Financial Times: US watchdog shows its teeth

“Shell”; “Parmalat”; “Enron”

By Emiliya Mychasuk in London

Posted 30 July 04

The Securities and Exchange Commission, the US chief regulator, is set to chalk up two important settlements this week alone, as a result of a string of probes into accounting related issues.

Ahead of the $120m settlement with Shell announced on Thursday in which the company neither admitted nor denied wrongdoing, the bankrupt Italian dairy company Parmalat also this week agreed to an overhaul of its corporate governance as part of a deal that will eventually allow it to emerge from its restructuring next year.

Last month, the US information systems supplier Symbol Technologies paid $37m to settle an inquiry involving what the SEC described as “numerous fraudulent accounting practices and other misconduct that had a cumulative net impact of over $230m on Symbol’s reported revenue and over $530m on its pre-tax earnings.”

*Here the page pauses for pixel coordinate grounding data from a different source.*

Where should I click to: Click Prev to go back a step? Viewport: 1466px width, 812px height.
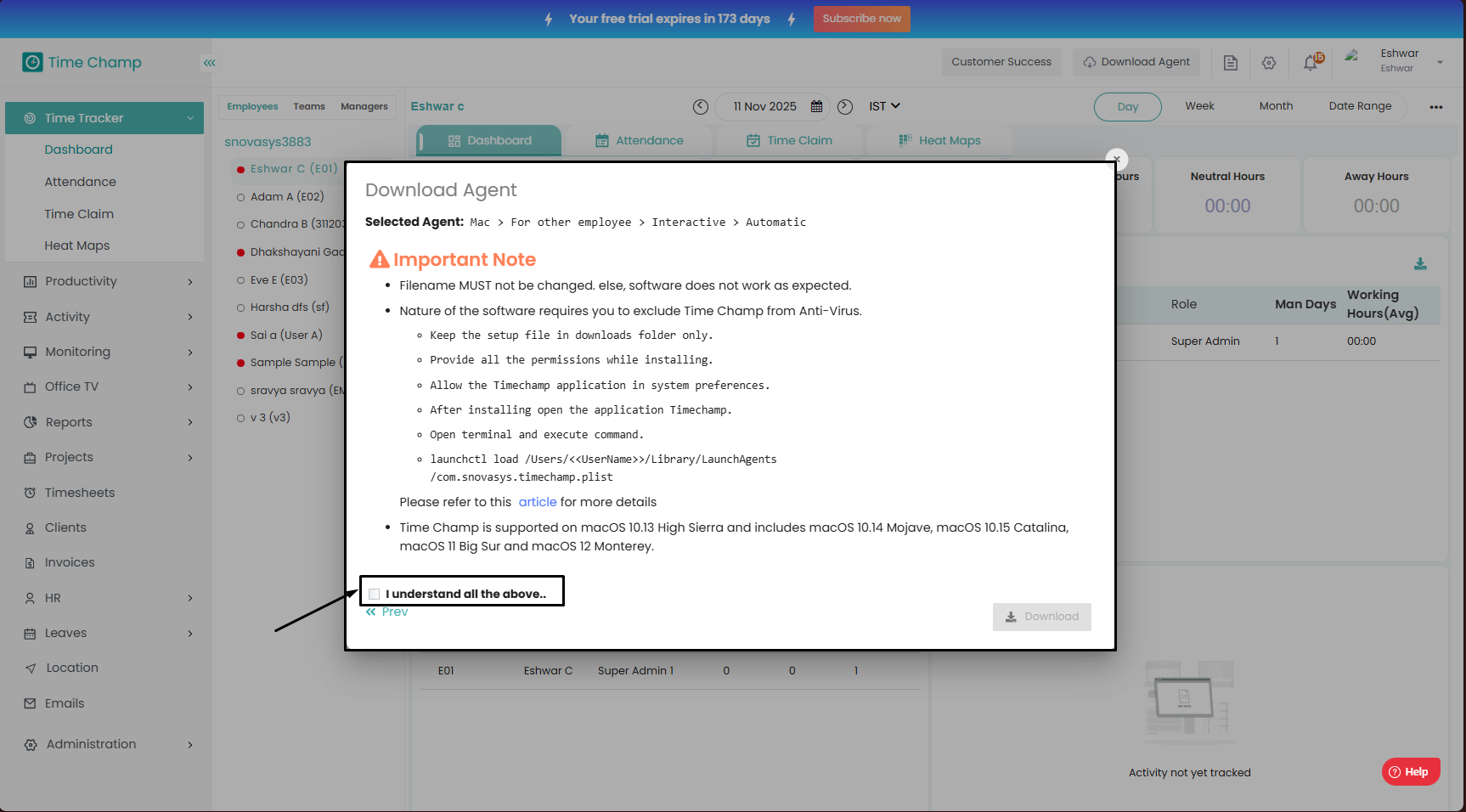[387, 612]
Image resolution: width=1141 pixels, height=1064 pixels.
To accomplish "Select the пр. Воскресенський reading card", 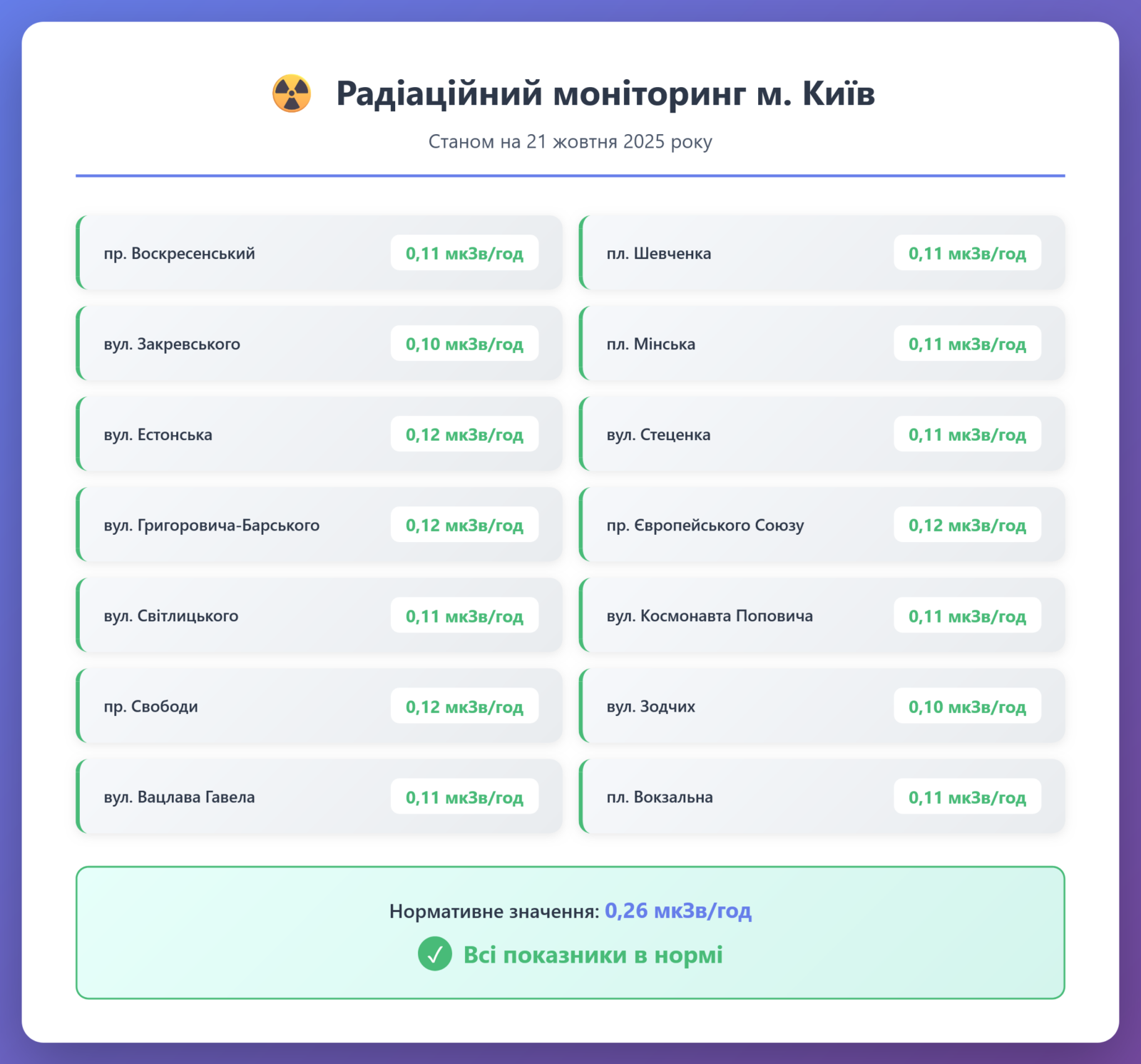I will [x=319, y=253].
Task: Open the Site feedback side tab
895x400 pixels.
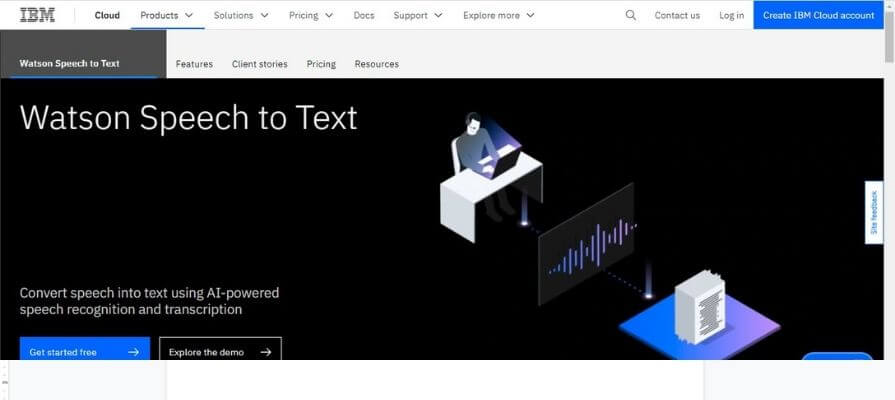Action: click(x=874, y=212)
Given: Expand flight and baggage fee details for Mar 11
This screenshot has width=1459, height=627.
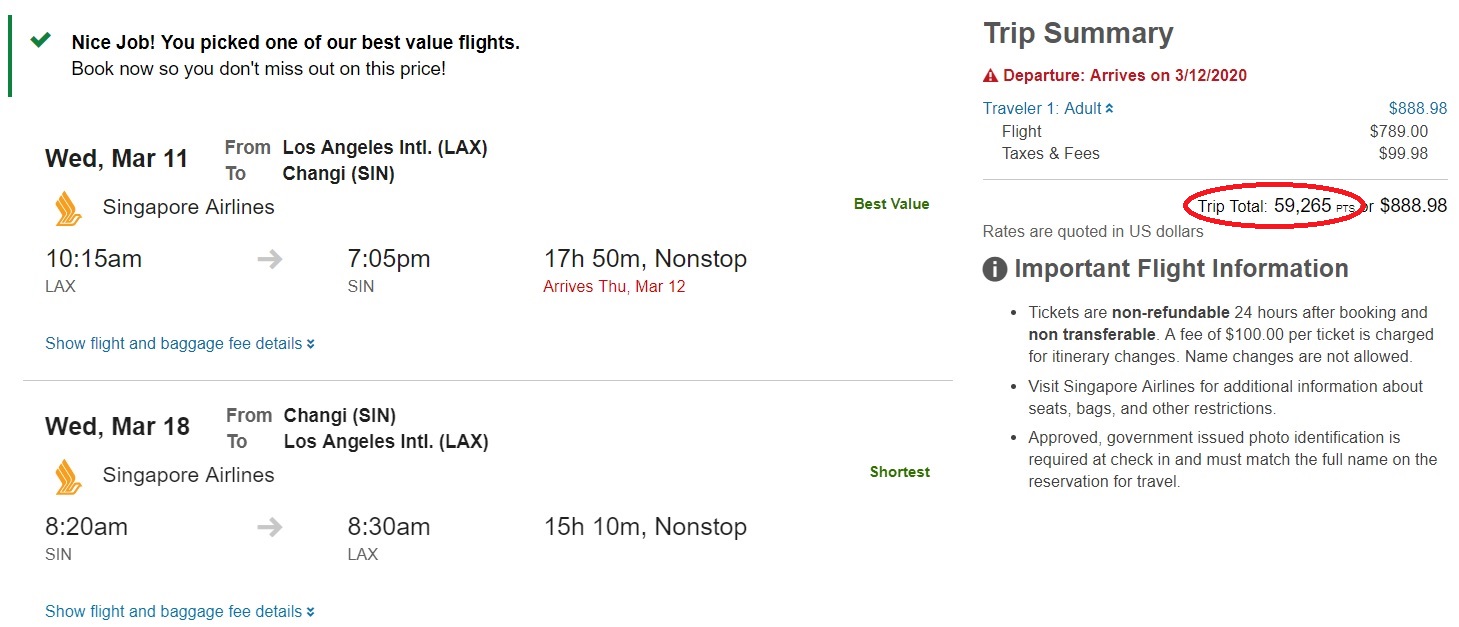Looking at the screenshot, I should [x=180, y=344].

Also last month, the SEC collected $10m to go to injured investors in software company i2 Technologies. The regulator claimed that i2 had misstated about $1bn of software license revenues, including over $125m of revenues that it should never have recognized, over a nearly five-year period that ended in 2002.

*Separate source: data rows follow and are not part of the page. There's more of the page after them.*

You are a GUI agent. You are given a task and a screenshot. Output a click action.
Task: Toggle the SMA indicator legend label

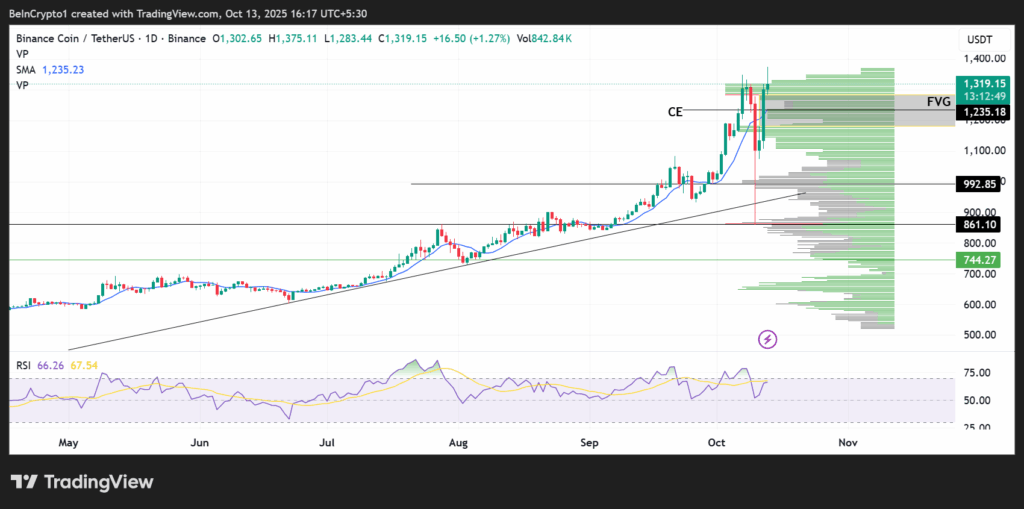[27, 70]
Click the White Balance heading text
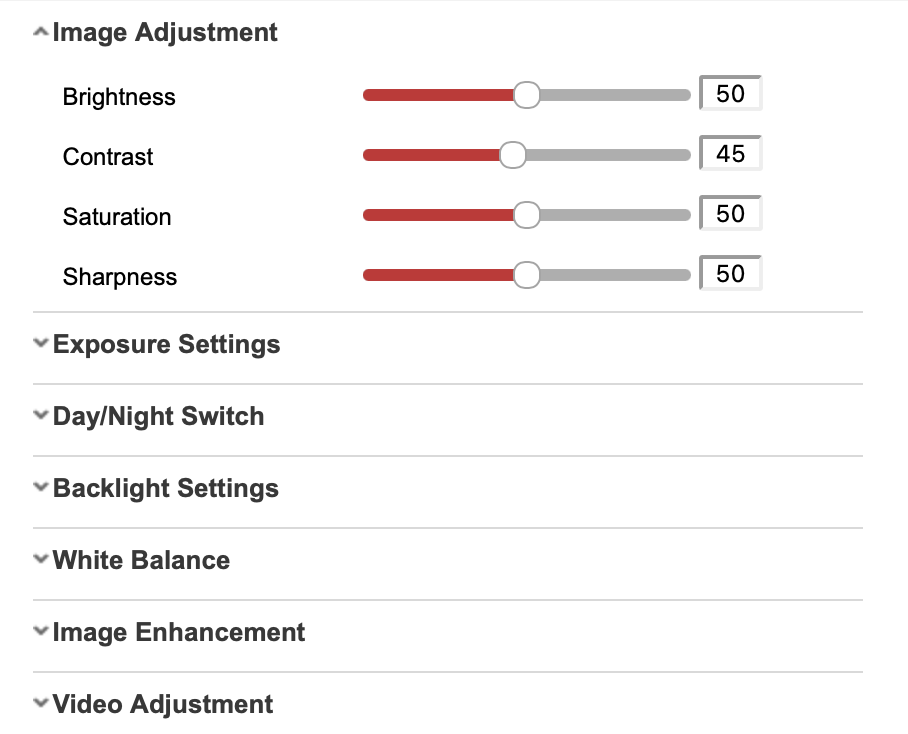908x734 pixels. point(141,560)
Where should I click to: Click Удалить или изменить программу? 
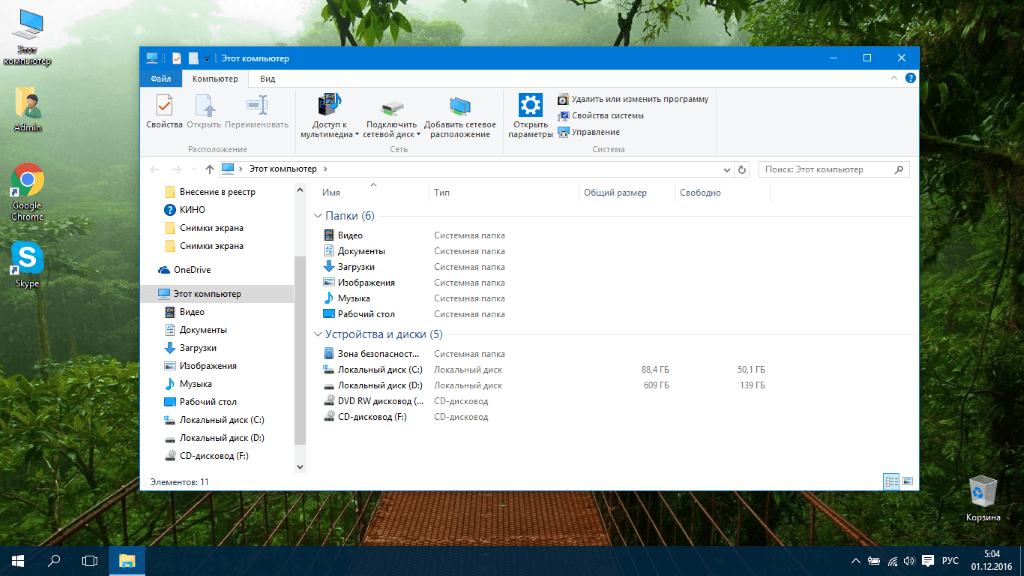click(633, 99)
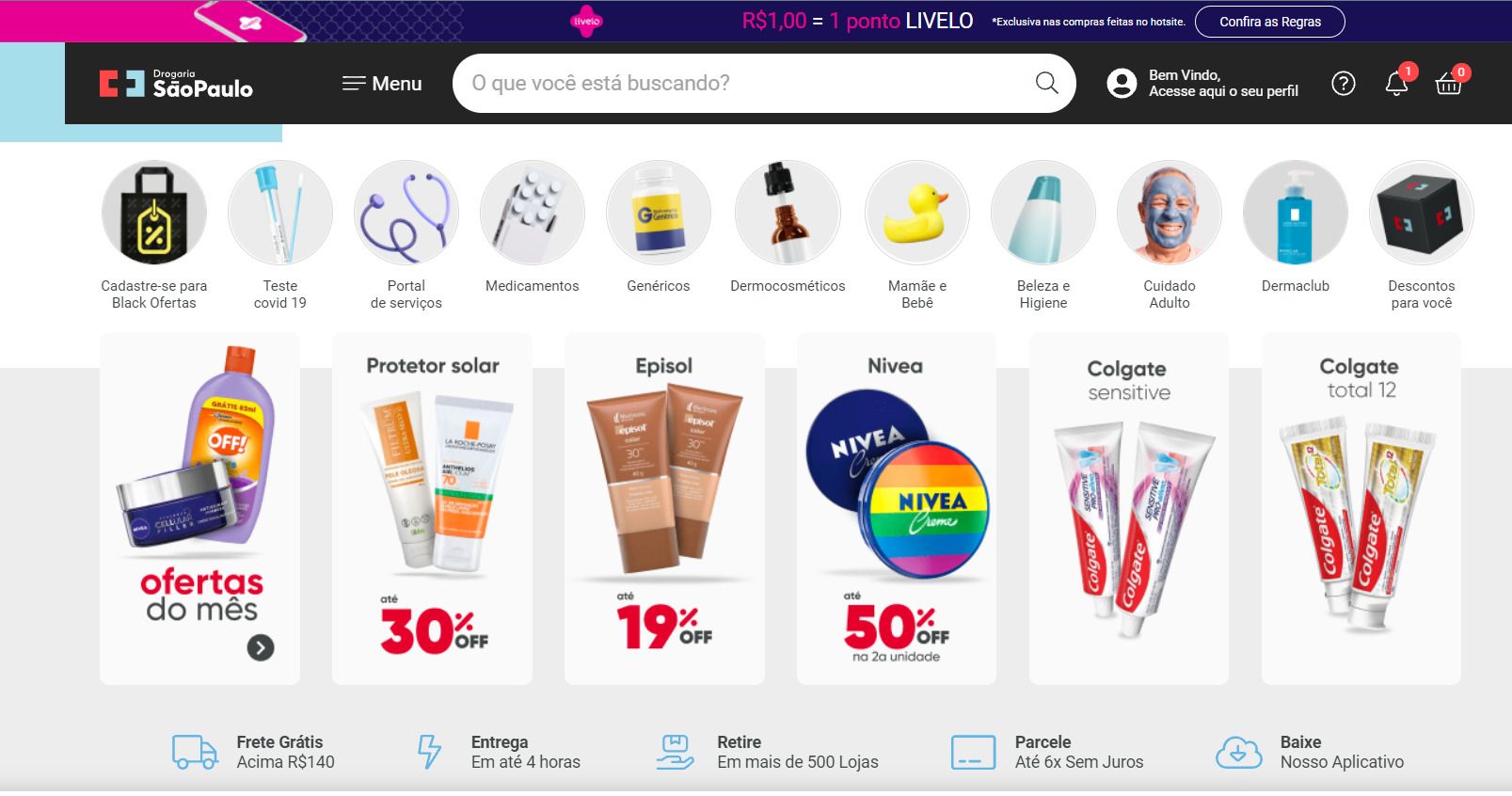This screenshot has height=796, width=1512.
Task: Expand the hamburger Menu
Action: pos(382,84)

In May, Lucent Technologies paid a $25m penalty to settle an SEC charge of $1.1bn in accounting fraud. The SEC complaint alleged that Lucent fraudulently and improperly recognized approximately $1.148bn of revenue and $470m in pre-tax income during its fiscal year 2000

Still on the SEC’s “to-do” list is the two year old investigation of Qwest’s accounting practices. The SEC and Justice Department both began investigating Qwest in 2002 for alledgedly inflating revenue.

The SEC has already charged Michael Felicissimo, the former chief financial officer of Qwest Wireless, with refusing to restate improperly recognised revenue of $112m. Two former Qwest managers were acquitted of fraud charges in April and a third pleaded guilty to accessory to wire fraud. A fourth faces a second trial in October after the jury failed to reach a verdict in the case.

Among the most high-profile settlements over the past year was with Vivendi Universal and its former chief executive Jean-Marie Messier. Mr Messier was banned from serving as a director or officer of a public company for 10 years and gave up €21m in unauthorised severance payments. The “golden goodbye” money was impounded by the SEC using new powers granted to it under the Sarbanes-Oxley Act, and Vivendi agreed to pay a $50m civil penalty.

Enron has proved one of the greatest success for the SEC in recovering money via settlements. Among the investment banks and financiers to pay out as a result of their involvement in the collapse of Enron, JP Morgan Chase and Citigroup have together paid $305m, and Merrill Lynch and CIBC agreed to pay $80m each.

These settlements were all achieved with the usual rider that the parties involved neither admitted nor denied any wrongdoing.

Since it filed for bankruptcy in July 2002, US telecoms company MCI is also among those to have struck a deal with the SEC to revive itself. Worldcom paid a settlement of $2.25bn and agreed to an extensive programme of remedial action.